┌─ Data

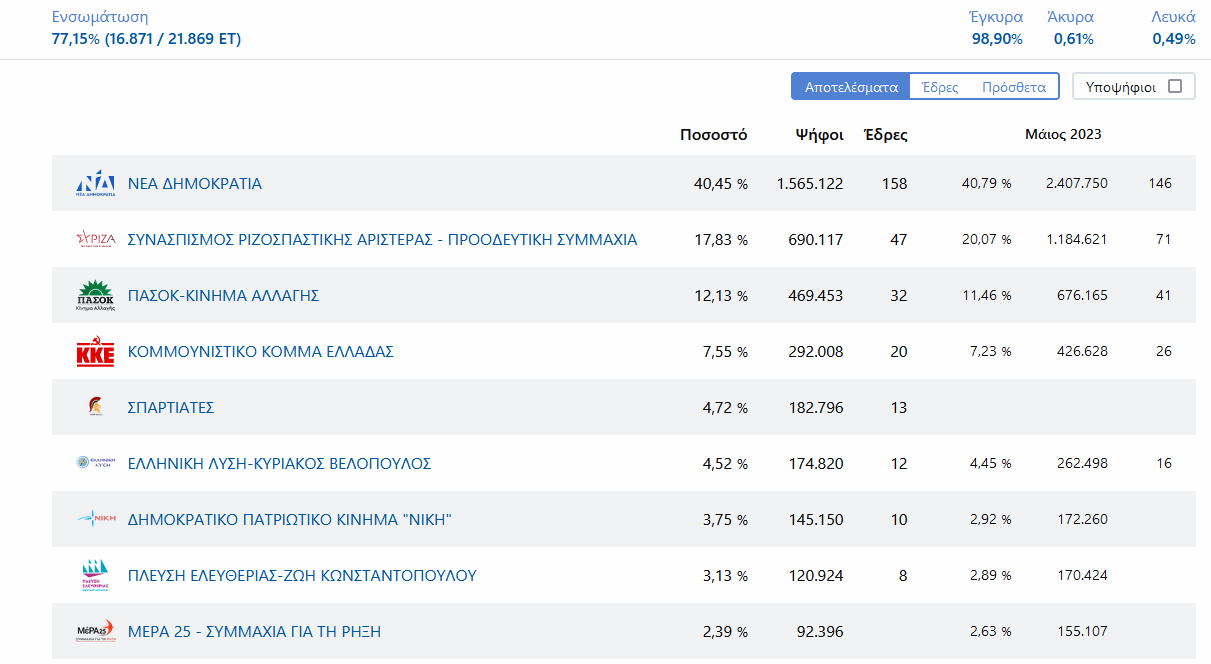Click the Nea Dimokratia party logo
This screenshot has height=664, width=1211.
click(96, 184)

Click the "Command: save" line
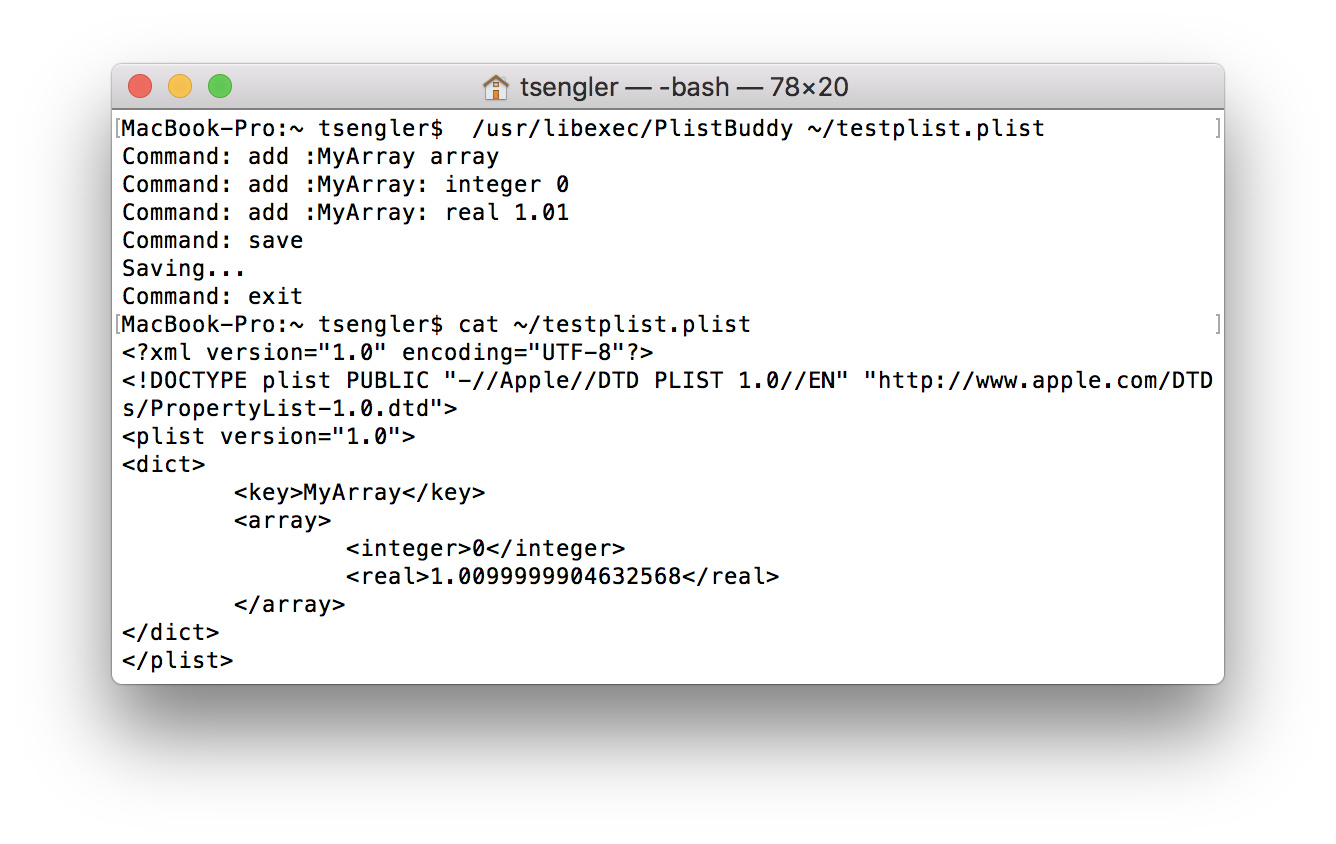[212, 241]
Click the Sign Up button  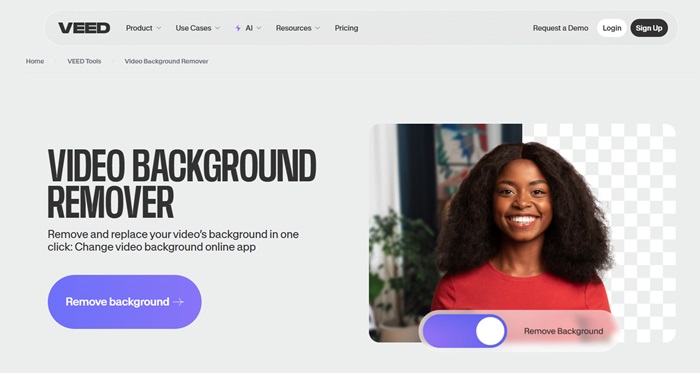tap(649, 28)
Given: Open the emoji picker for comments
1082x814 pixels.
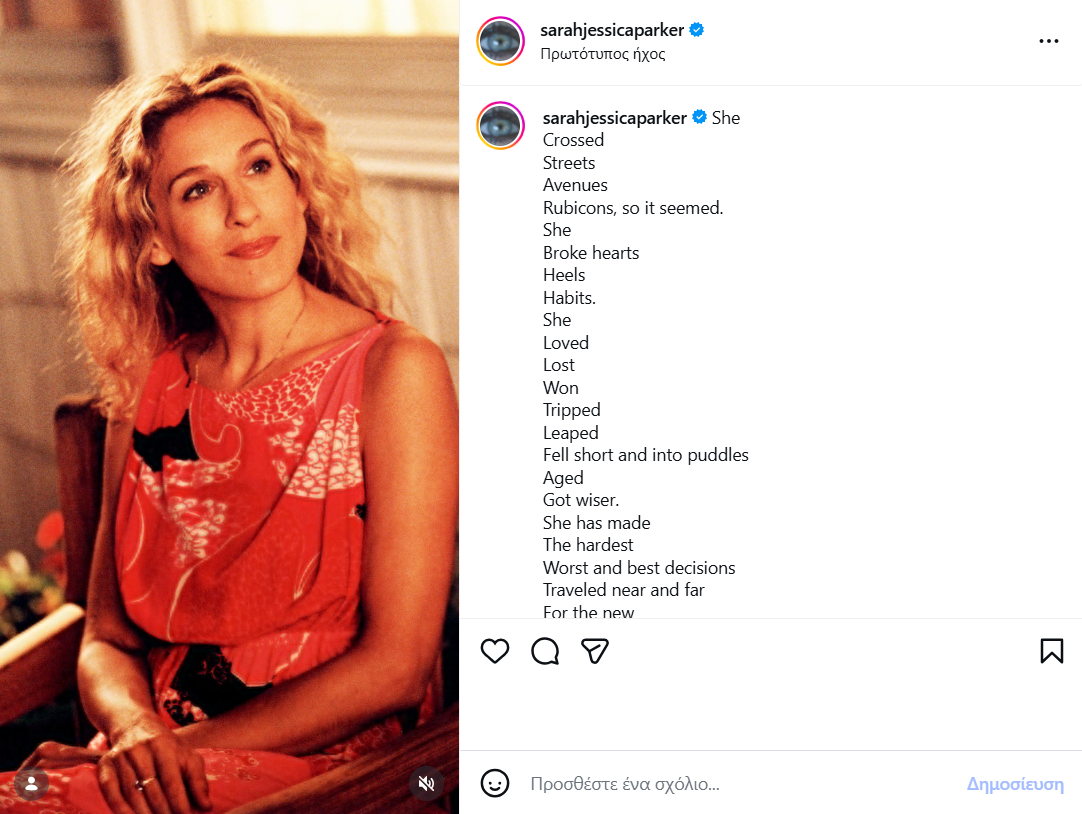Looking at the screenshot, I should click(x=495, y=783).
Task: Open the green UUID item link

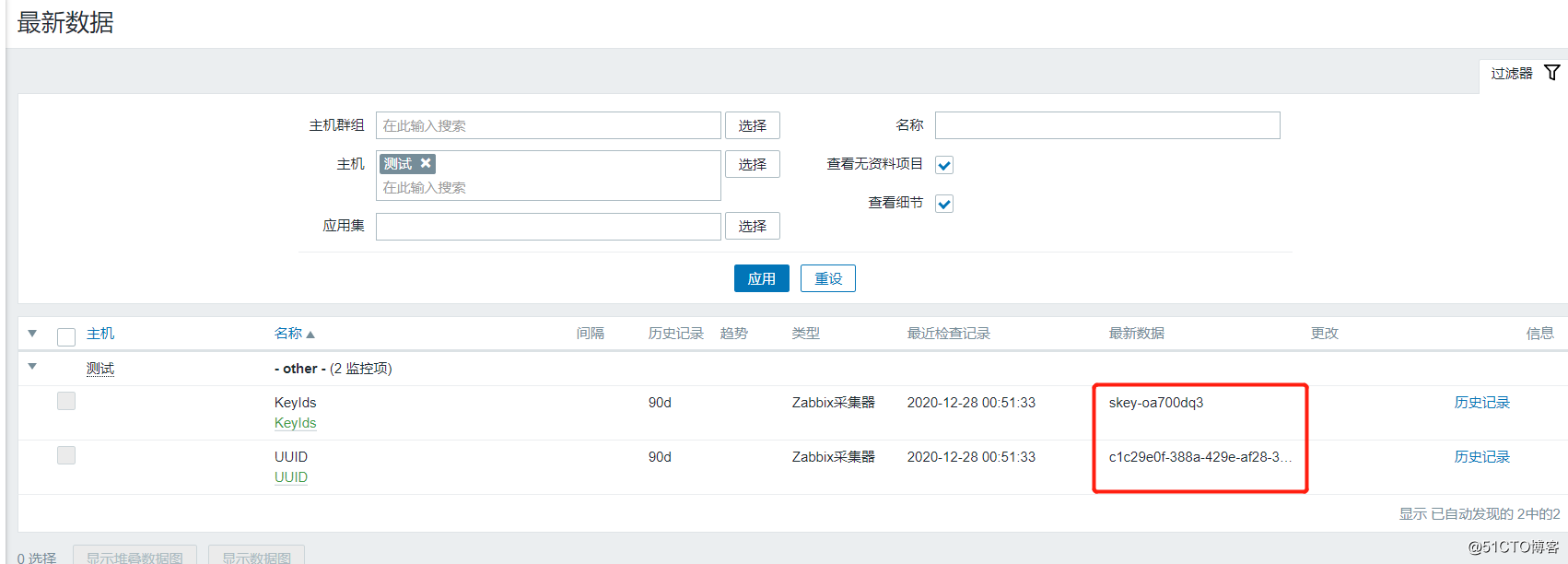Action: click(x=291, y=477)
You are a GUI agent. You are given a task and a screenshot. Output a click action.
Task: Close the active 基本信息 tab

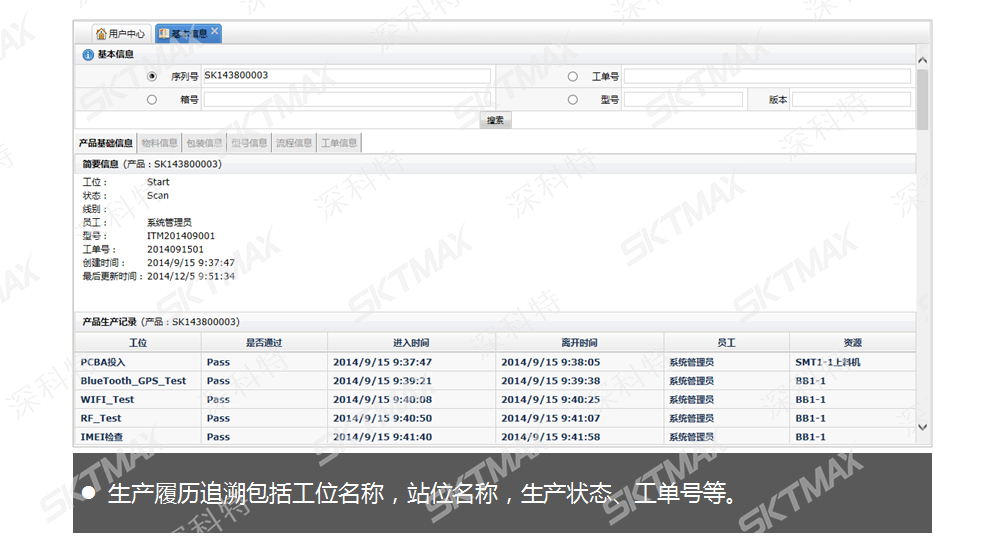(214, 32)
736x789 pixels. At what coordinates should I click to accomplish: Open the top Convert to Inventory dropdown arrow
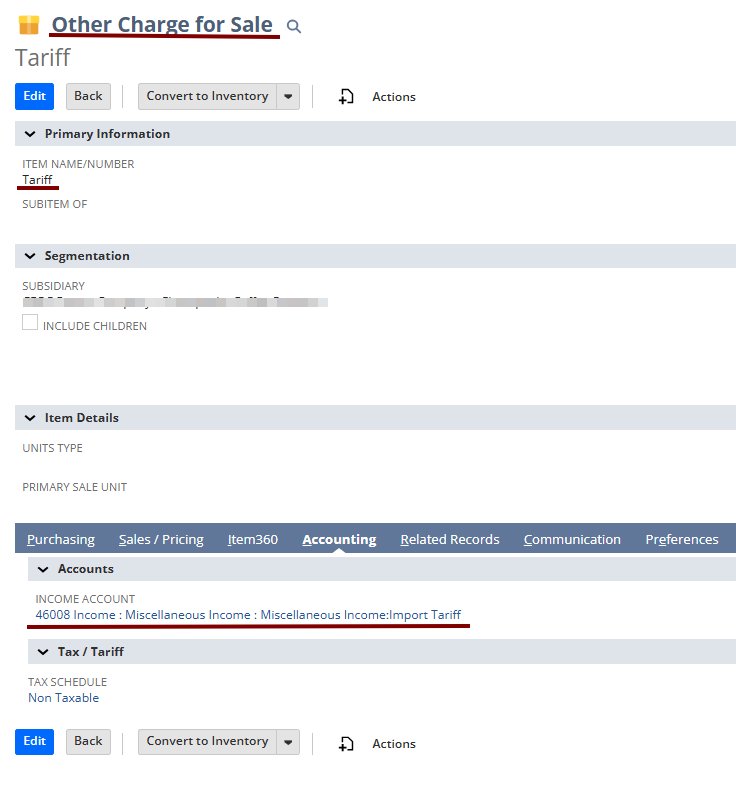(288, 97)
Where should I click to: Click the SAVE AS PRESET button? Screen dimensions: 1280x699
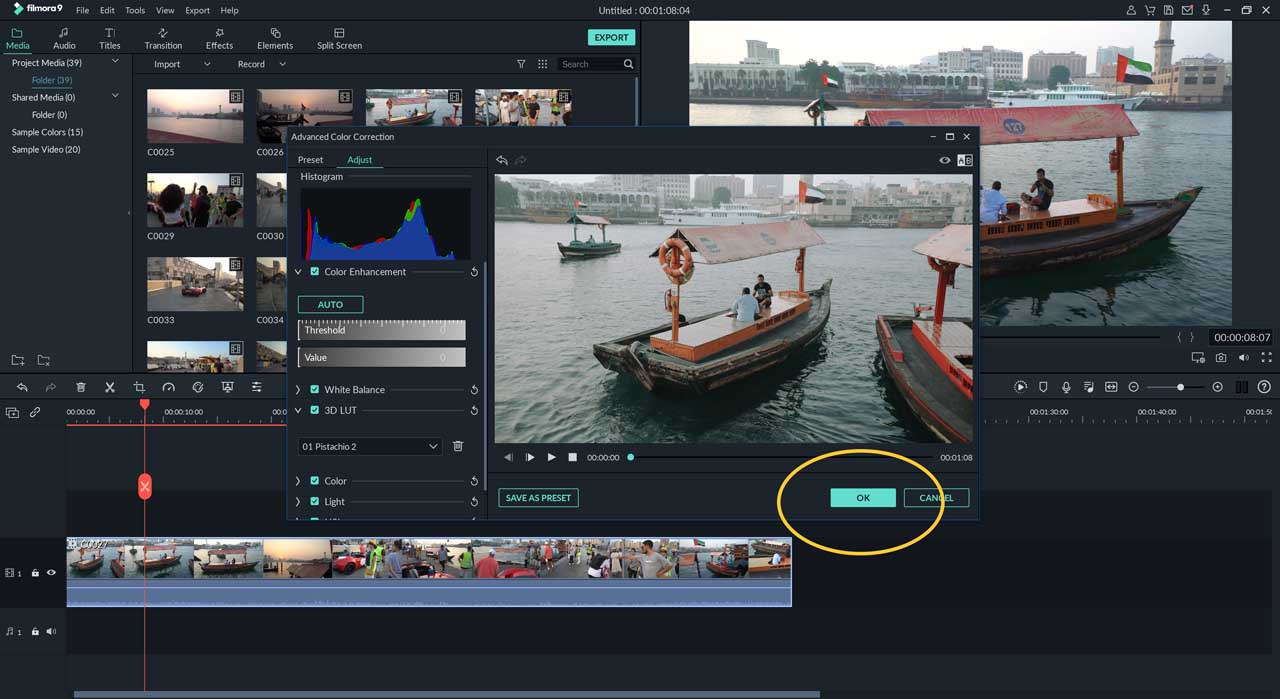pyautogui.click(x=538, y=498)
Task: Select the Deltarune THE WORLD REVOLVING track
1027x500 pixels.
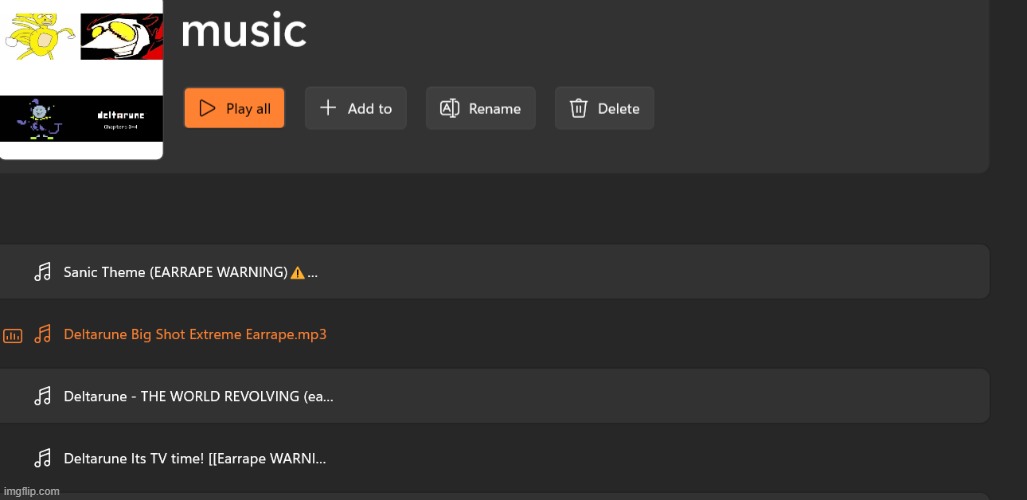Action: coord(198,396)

└─

#### Exercise
Leave out the pictures, and retype exactly the lines from the one containing "Task: Select the" through the final line of the data.

#### Result of the exercise
Task: Select the Deltarune THE WORLD REVOLVING track
1027x500 pixels.
Action: coord(198,396)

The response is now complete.